Задания
1. Перепишите из источника отрывок от слов «Bы пишете, что» до слов «развить эту переписку.» включительно.
2. Допишите следующую часть письма из источника, начав сразу после его последнего предложения.

Bы спрашиваете о Переверзеве376. Если не ошибаюсь, он
покаялся.
Было бы очень хорошо, если бы "Арбайтер политик" вступила в обмен с
изданием "Ля Веритэ" и "Милитант" в Нью-Йорке. Это два наших лучших издания.
Бюллетень вам будет посылаться аккуратно: он выходит раз в месяц.
Bы пишете, что хотели бы, чтобы я завоевал тов. Нойрата для деловой
линии. Я готов сделать для этого все что угодно, не щадя ни времени, ни сил.
Революционное крыло сведено сейчас к микроскопическому минимуму, и мы
обязаны бороться за каждого отдельного товарища, особенно имеющего столь
серьезный опыт. Я готов поэтому предложить и развить эту переписку.
[Л.Д.Троцкий]
[Письмо В. Франку]
8 января 1930 г.
Дорогой эсквайр!
Отвечаю на ваше последнее письмо из Берлина от 30/XII.
Из последнего письма Ландау я вижу, что события приняли совершенно
неожиданное развитие: вы будто бы внесли предложение об исключении Ландау из
оппозиции и проч. Так ли это? В чем тут дело? Я совершенно поражен. На
письмо Ландау я ответил несколькими строками. Копию при сем прилагаю.
Напрасно все же, мне кажется, вы не повидали Берндля, если это
заслуживающий личного доверия товарищ. Вы пишете, что это "пятидесятилетний
легочно-больной член КПГ". Первых двух обстоятельств нельзя ему поставить в
вину. Третья характеристика (член КПГ), к сожалению, неверна. Он уже не член
КПГ, иначе через него можно было бы иметь интересную информацию.

Фрагменты пунктов
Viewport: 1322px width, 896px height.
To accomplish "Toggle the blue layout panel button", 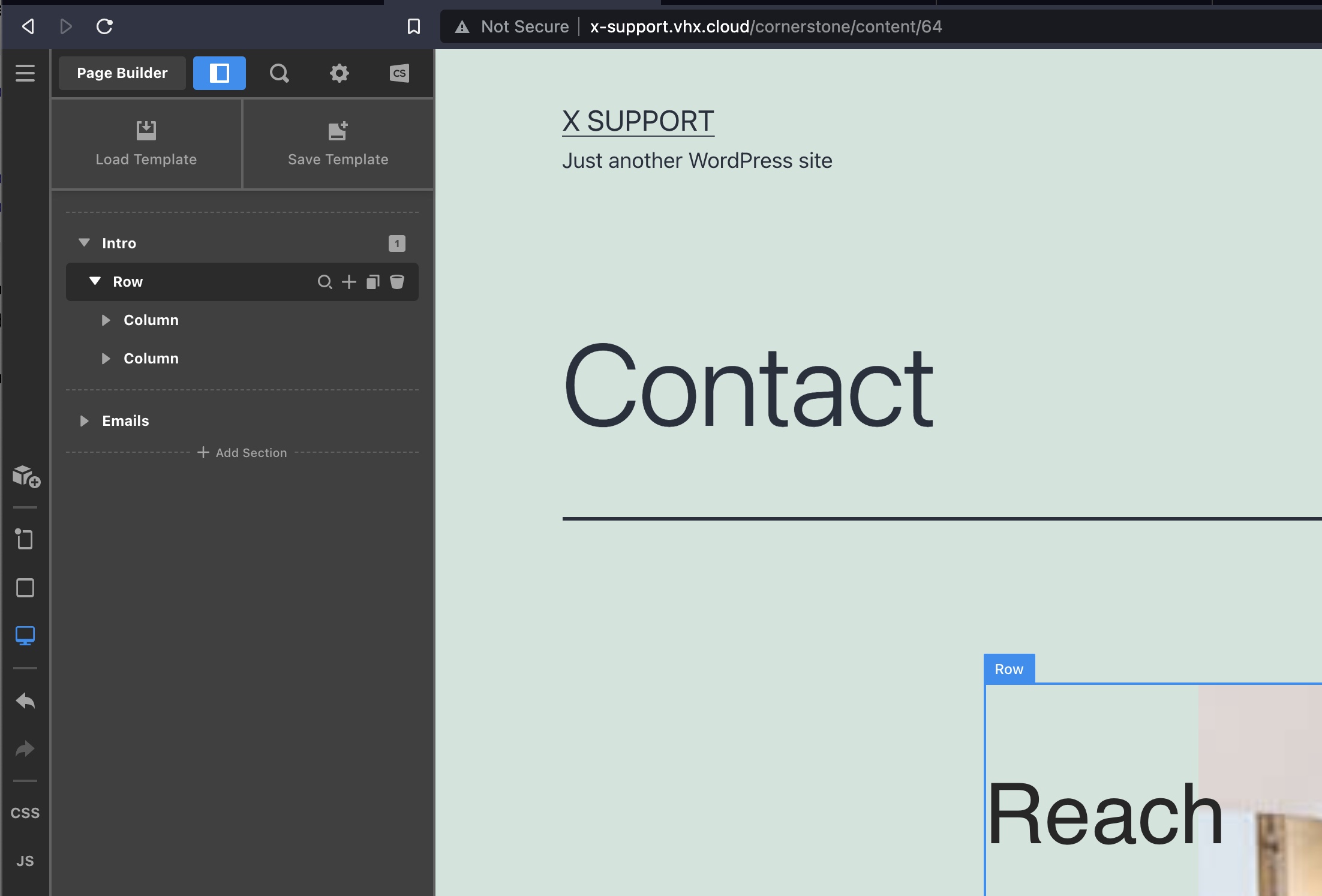I will 219,73.
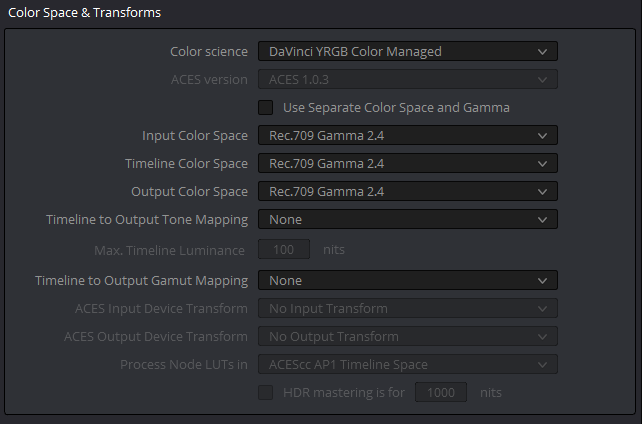Open Timeline to Output Gamut Mapping dropdown
The image size is (642, 424).
coord(408,280)
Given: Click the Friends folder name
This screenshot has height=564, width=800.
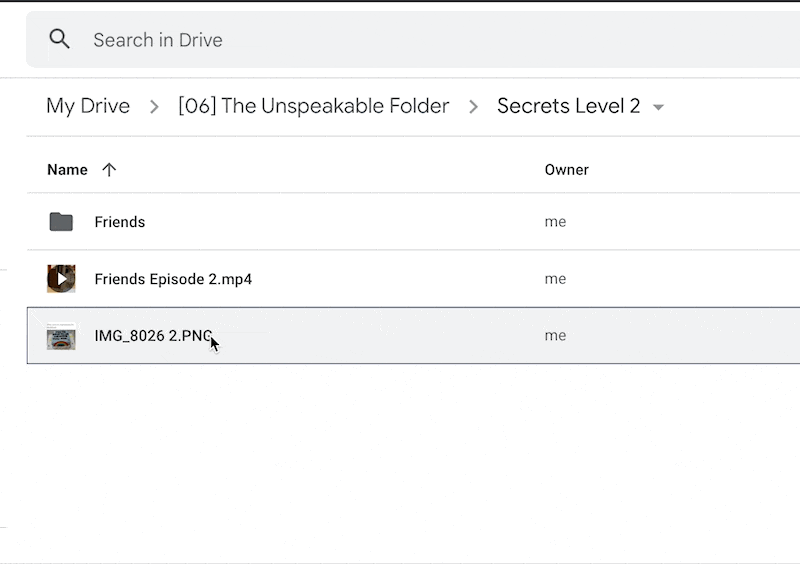Looking at the screenshot, I should click(x=120, y=222).
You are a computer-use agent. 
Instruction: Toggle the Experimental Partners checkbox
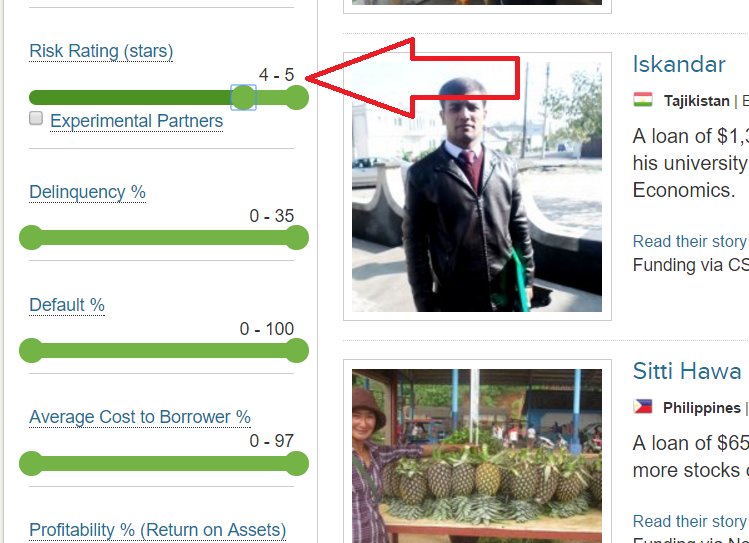36,118
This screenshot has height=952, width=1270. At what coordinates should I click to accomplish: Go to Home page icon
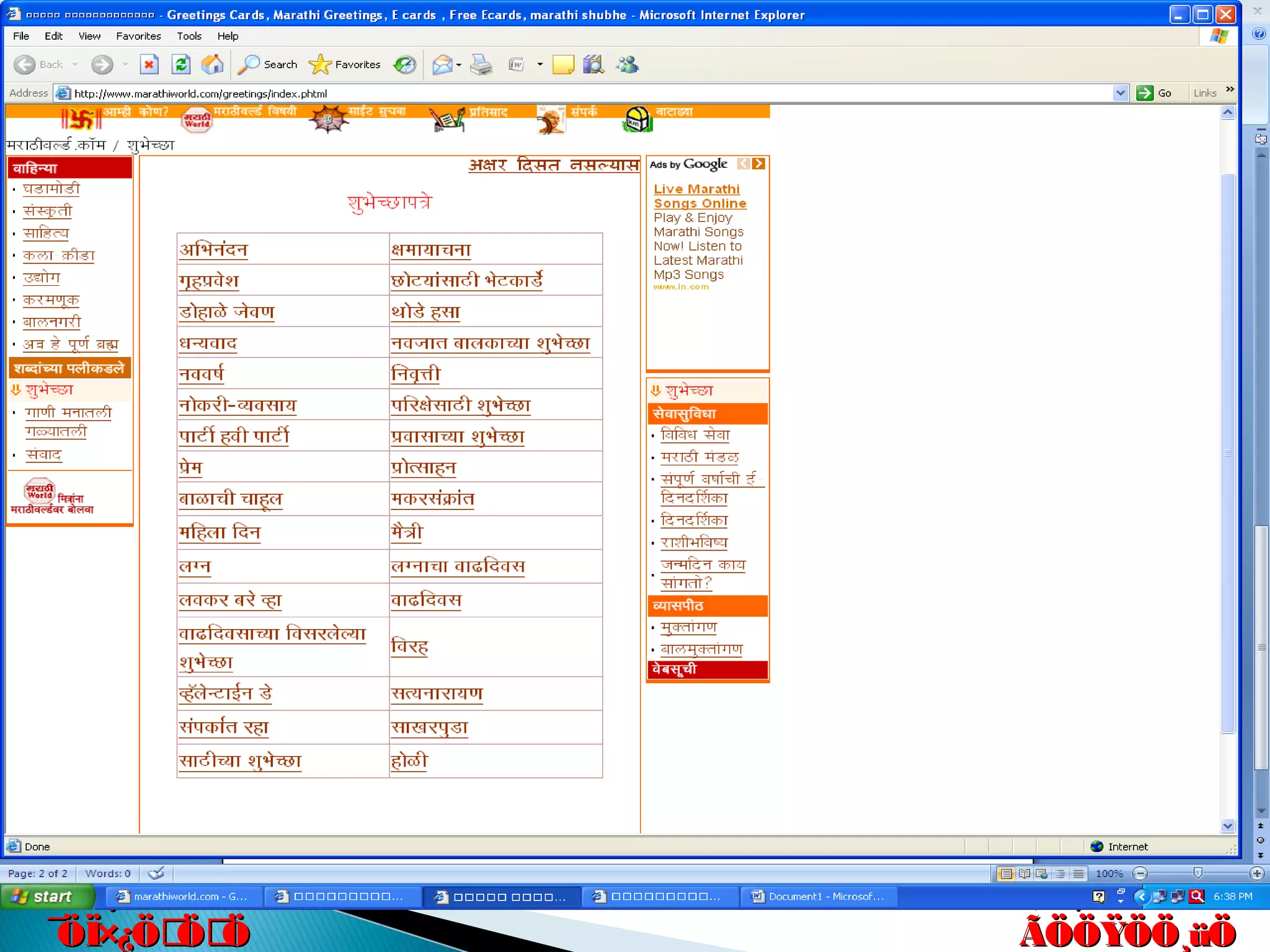tap(213, 64)
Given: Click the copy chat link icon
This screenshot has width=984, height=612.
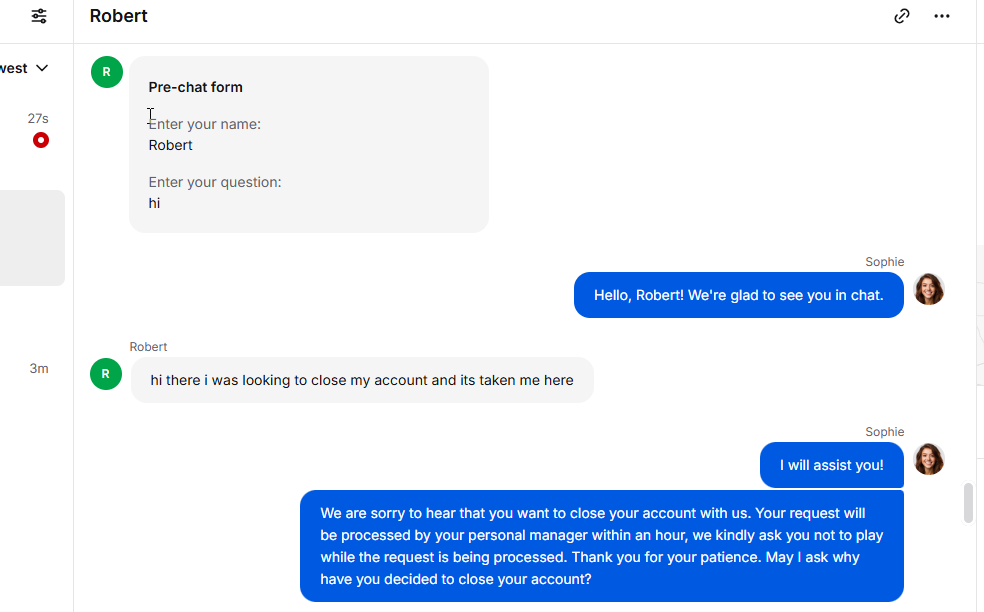Looking at the screenshot, I should point(902,16).
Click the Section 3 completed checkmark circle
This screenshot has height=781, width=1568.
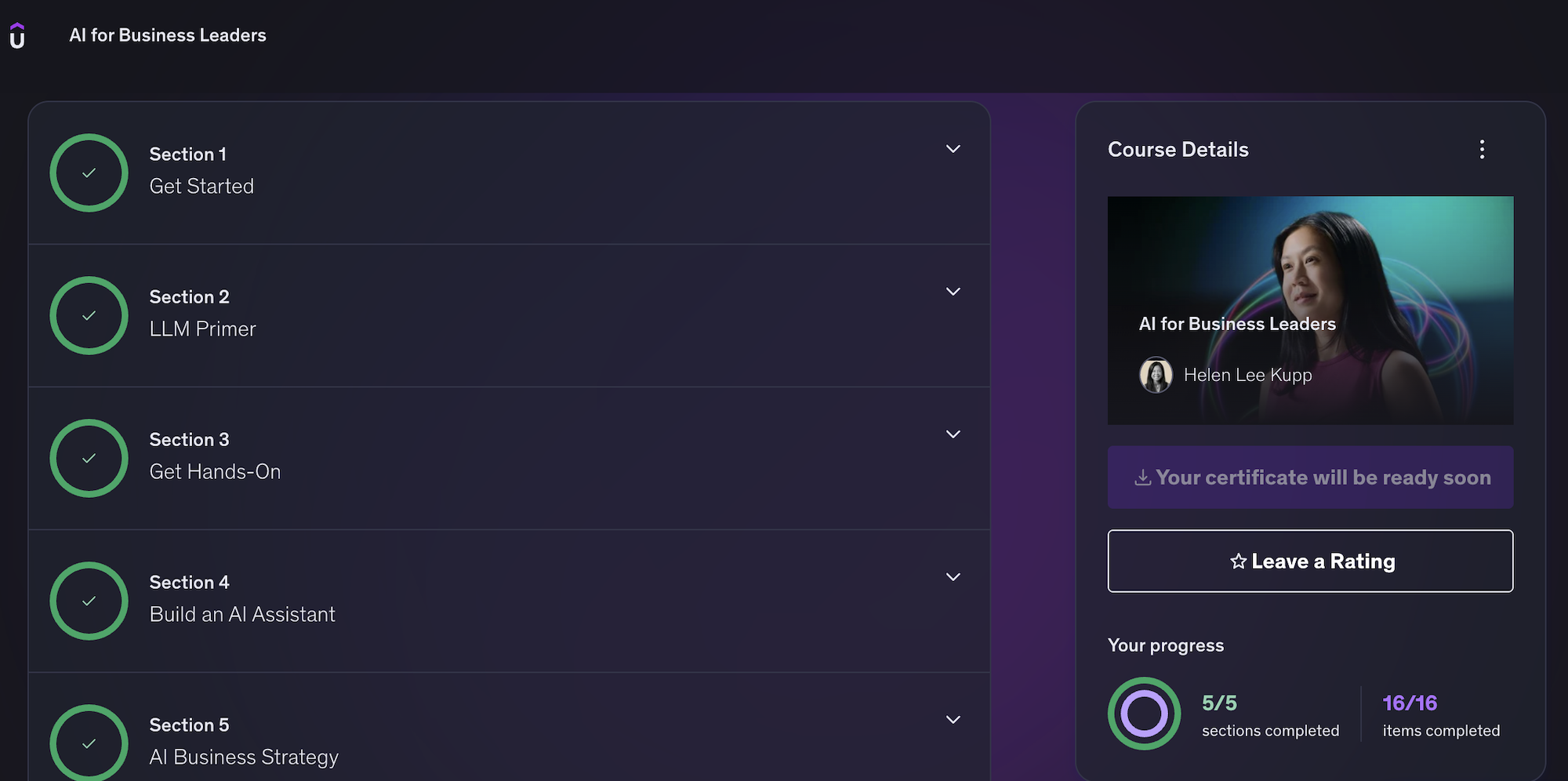89,458
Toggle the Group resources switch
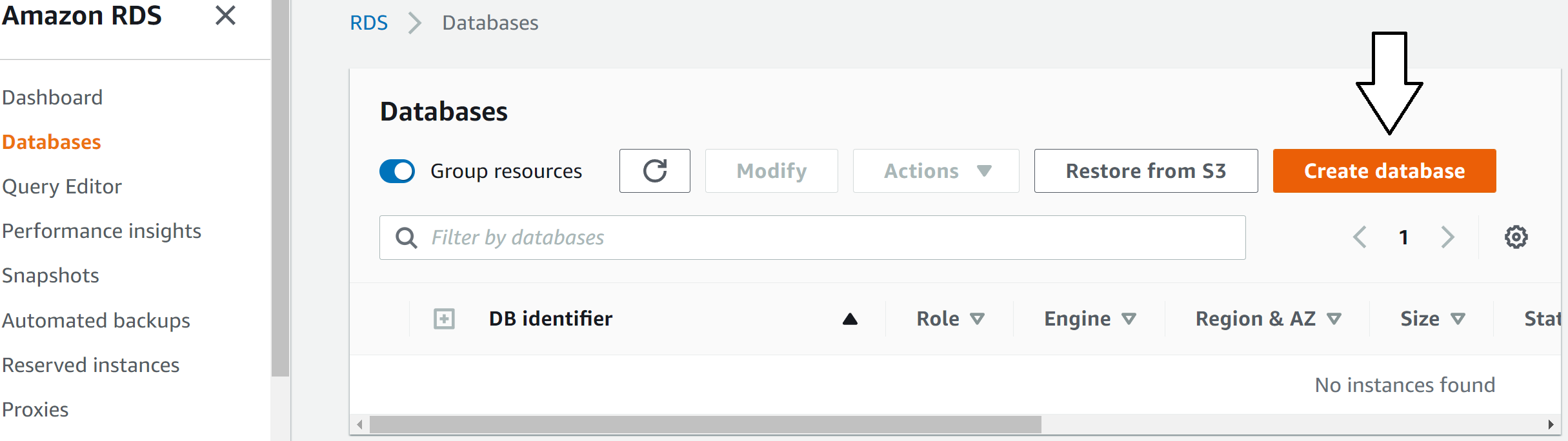The height and width of the screenshot is (441, 1568). pos(397,171)
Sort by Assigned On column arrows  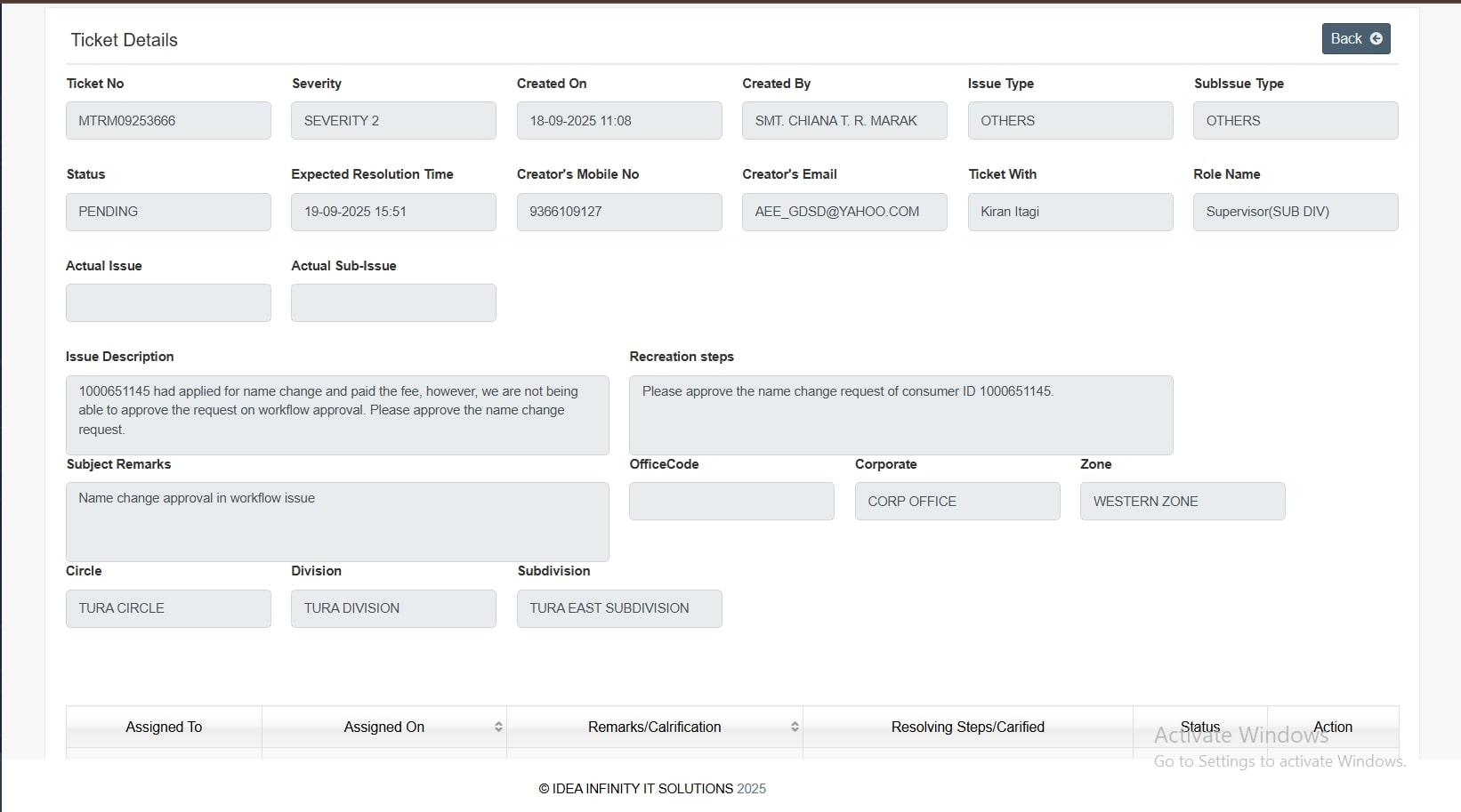[x=498, y=727]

Итоговые ответы
1.
Bы пишете, что хотели бы, чтобы я завоевал тов. Нойрата для деловой
линии. Я готов сделать для этого все что угодно, не щадя ни времени, ни сил.
Революционное крыло сведено сейчас к микроскопическому минимуму, и мы
обязаны бороться за каждого отдельного товарища, особенно имеющего столь
серьезный опыт. Я готов поэтому предложить и развить эту переписку.

2.
Вы спрашиваете, почему у нас "нет людей". Вопрос этот в вашем письме
звучит нотой пессимизма. Мне кажется, что это безосновательно. Нынешние
коммунистические партии возникли в результате войны и Октябрьской революции,
т. е. двух величайших событий мировой истории. Величайшая ошибка Урбанса
состоит в том, что он считает возможным без новых событий и независимо от
хода развития построить рядом с существующей компартией новую. Он игнорирует
тот гигантский человеческий отбор, который был произведен не Сталиным и
Тельманом, а войной и революцией. Мы по этому пути не идем, за его полной
безнадежностью в данной исторической обстановке. Но в каком же состоянии
находится этот отбор? Лучшие элементы обескуражены и растеряны, не успев
созреть. Верховодят горланы, чиновники, наемники. Выбирать надо между
маленькой оппозицией (оболганной со всех концов) и между Октябрьской
революцией. Чтобы сделать такой выбор, надо подняться на теоретическую
высоту. Но ведь за последние шесть-семь лет Коминтерн теоретически не
повышался, а снижался. Чтобы поднять слой рабочих вождей, нужно
десять-пятнадцать-двадцать лет. Между тем, за последние семь лет вожди и
теории сменялись каждые два года, и даже чаще. В головах ужасающий хаос, с
большой примесью теоретического нигилизма и всякого цинизма вообще.
С другой стороны: что сделали мы для внесения ясности в головы?
Микроскопически мало. Русская оппозиция в течение всех этих лет была
пленницей бюрократии и оставалась отрезанной от Запада. К нам примыкали по
случайным признакам. Например, Урбанс усвоил себе не взгляды оппозиции, а те
взгляды, которые Сталин приписывал оппозиции. Во всех странах были и еще
есть элементы, которые свою мелкобуржуазную анархичность прикрывали флагом
русской оппозиции. Такого рода "друзья" (напр[имер], Паз, с одной стороны,
Монатт, с другой) не могли не отталкивать от нас рабочих революционеров. Из
работ оппозиции издана ничтожная часть, и притом с огромным запозданием,
когда противной стороне уже удалось внести хаос в умы. Время -- важный
фактор борьбы. Сколько-нибудь систематическая работа оппозиции, приуроченная
к западным странам и реагирующая на живые события, началась, в сущности, за
последний год. Чего же тут ждать и требовать? Тем не менее то, что мы
говорим и пишем, по кусочкам зацепляется в разных мозгах. Это даром не
пропадает, но чтобы посев наш, пока еще очень скудный, дал живые ростки,
нужна хорошая весенняя гроза с громом и молнией, да, может быть, и не одна,
а две-три. Вот почему я так настаиваю на молодежи, на зеленой молодежи 18-20
лет, у которой мозги еще свежи, а не похожи на грифельную доску,
исцарапанную во всех направлениях.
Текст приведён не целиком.